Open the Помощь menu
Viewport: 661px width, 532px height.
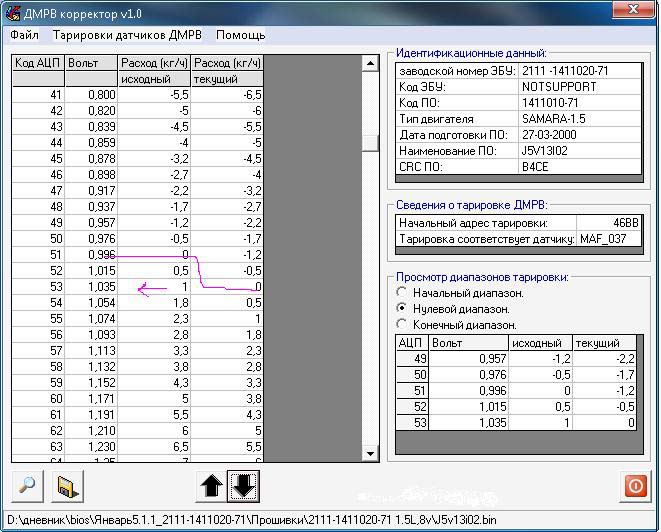pyautogui.click(x=241, y=35)
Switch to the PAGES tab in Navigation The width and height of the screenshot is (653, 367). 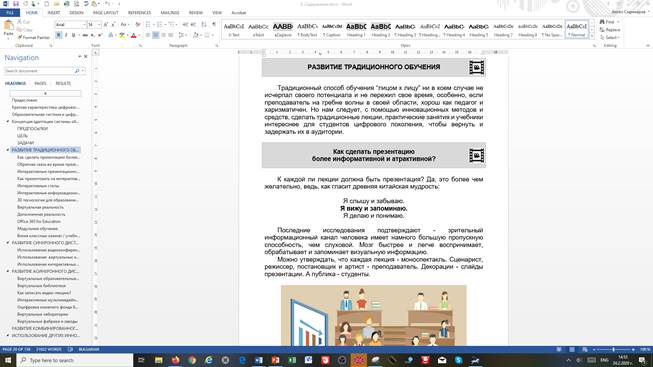(x=40, y=83)
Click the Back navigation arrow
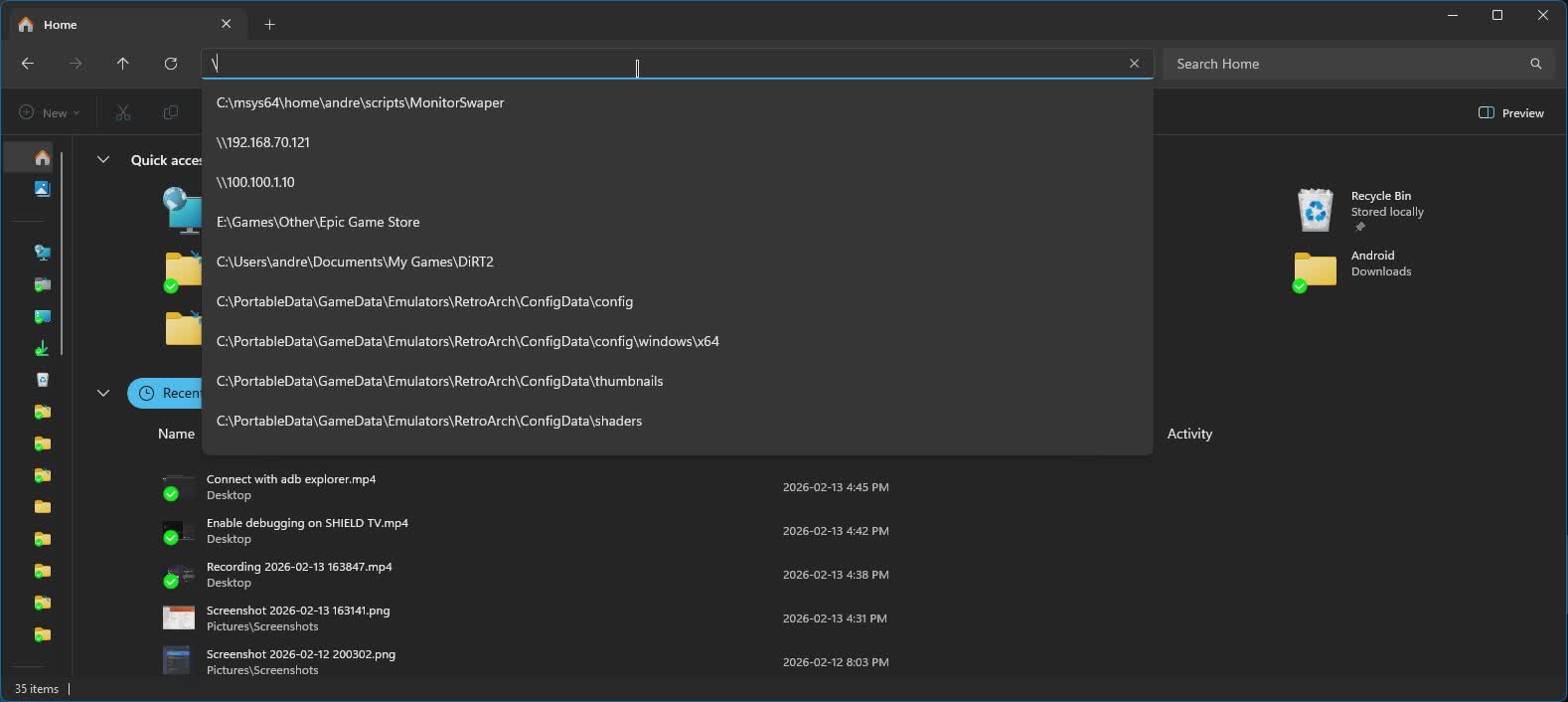This screenshot has width=1568, height=702. [x=28, y=64]
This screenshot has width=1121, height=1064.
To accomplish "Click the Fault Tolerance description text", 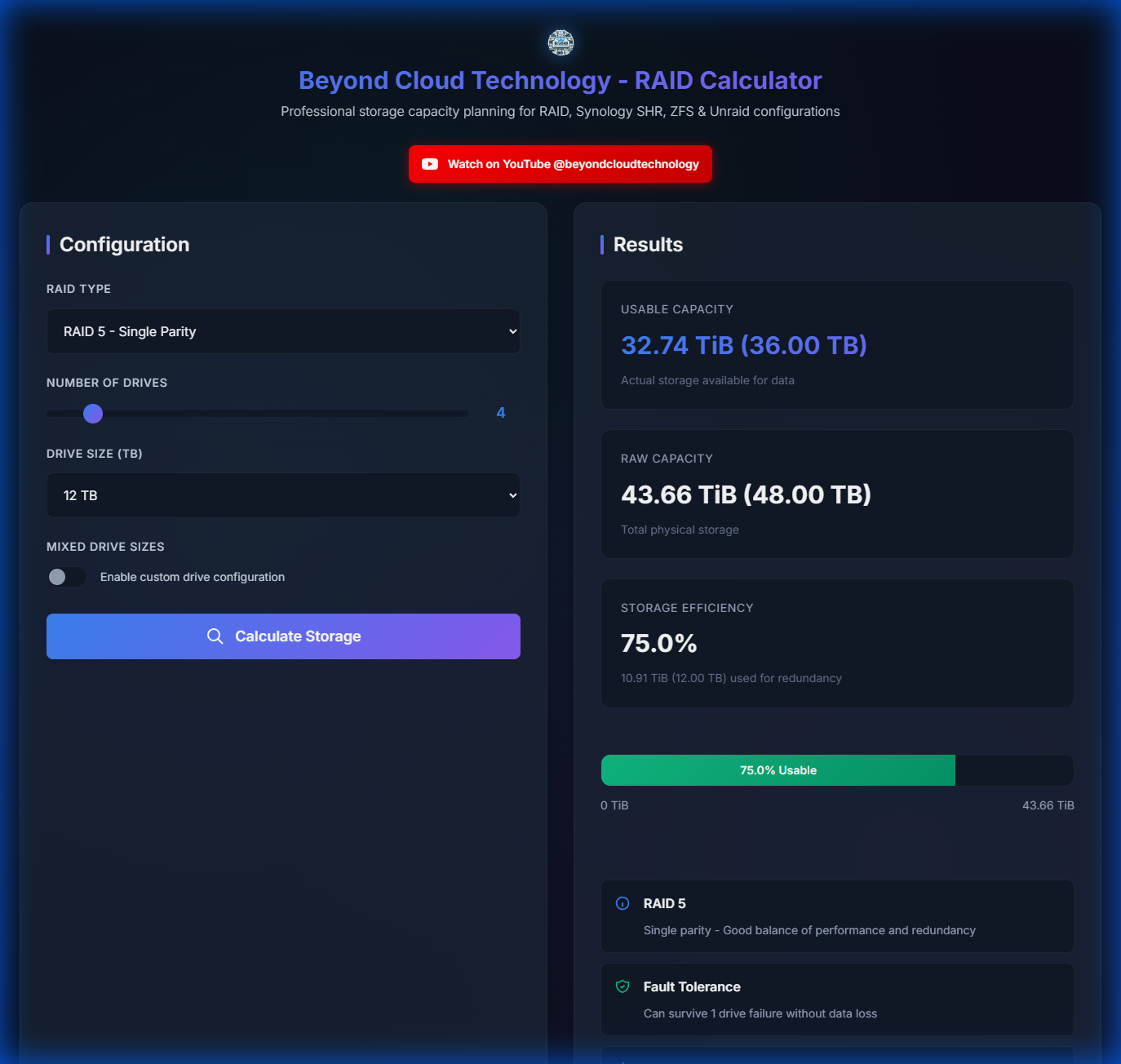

◆ About this task: Beginning with the line that contains "This screenshot has width=1121, height=1064." and ending with the last line of the data, transcribe each line exactly; pictures stay out.

◆ Problem solution:
This screenshot has width=1121, height=1064.
To accomplish "Click the Fault Tolerance description text", 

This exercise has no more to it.